◆ Problem
Quote from the first line below through the line that contains "Task: Open 万达电影院线股份有限公司 entry", both included, and leave the pictures out.

►

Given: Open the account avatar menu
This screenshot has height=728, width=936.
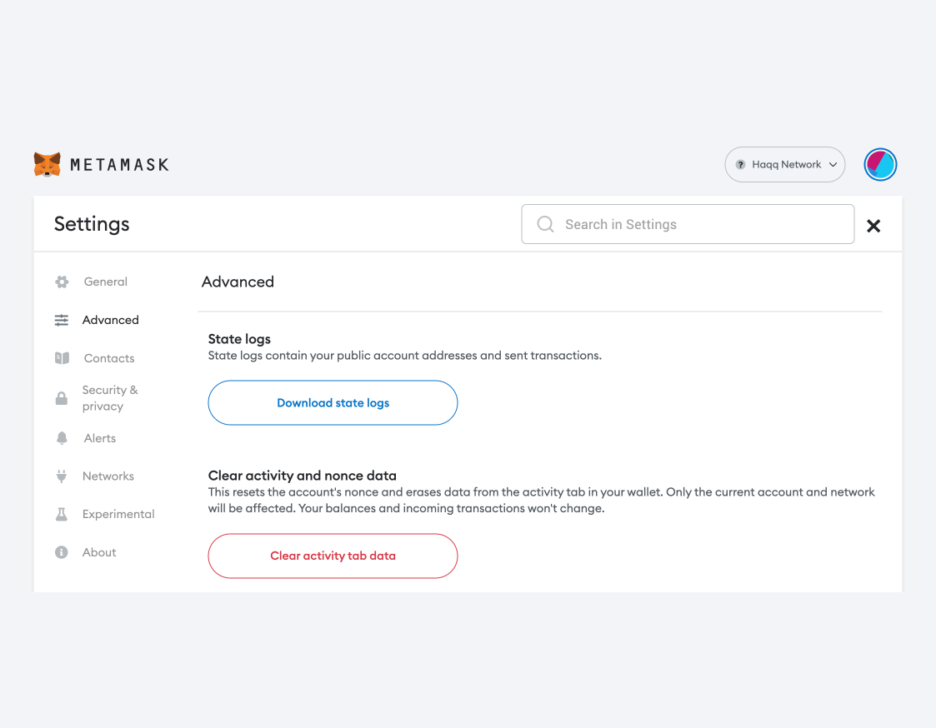Looking at the screenshot, I should 880,165.
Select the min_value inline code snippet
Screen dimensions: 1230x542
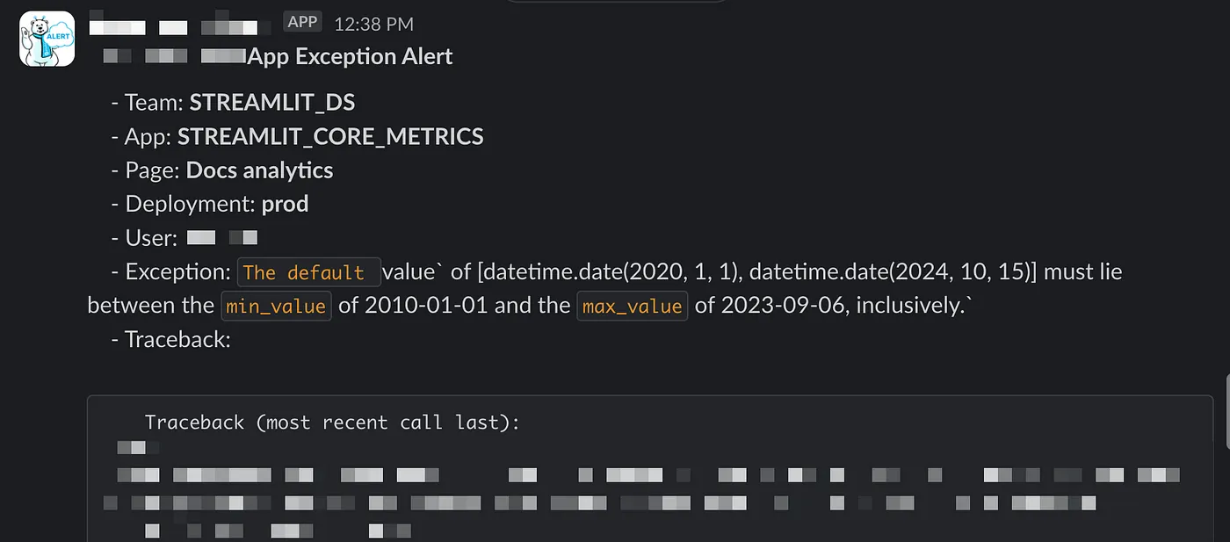[x=276, y=306]
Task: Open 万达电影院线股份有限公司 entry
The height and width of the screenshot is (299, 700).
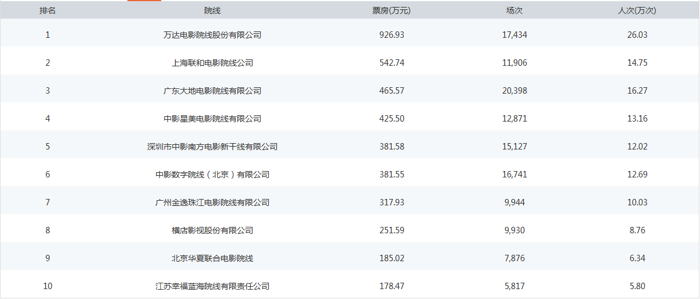Action: [x=212, y=35]
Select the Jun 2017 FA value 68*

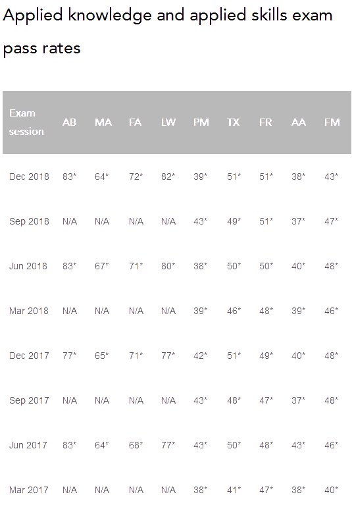136,445
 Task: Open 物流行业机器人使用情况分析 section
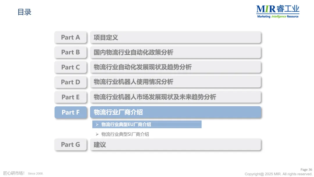tap(175, 82)
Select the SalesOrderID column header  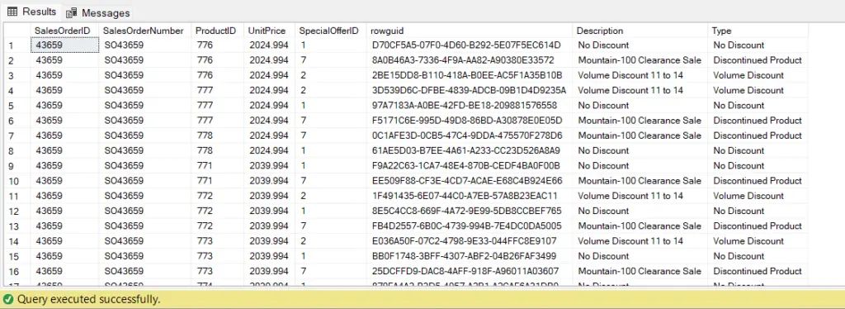click(65, 31)
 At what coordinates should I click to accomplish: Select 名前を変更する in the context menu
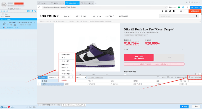[x=66, y=55]
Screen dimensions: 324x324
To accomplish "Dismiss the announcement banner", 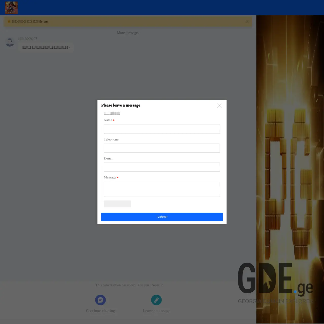I will coord(247,22).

◄

◆ Answer box
Given: Open the account avatar menu
This screenshot has height=728, width=936.
Looking at the screenshot, I should 880,165.
Select the min_value inline code snippet
Screen dimensions: 1230x542
[x=276, y=306]
Task: Open 万达电影院线股份有限公司 entry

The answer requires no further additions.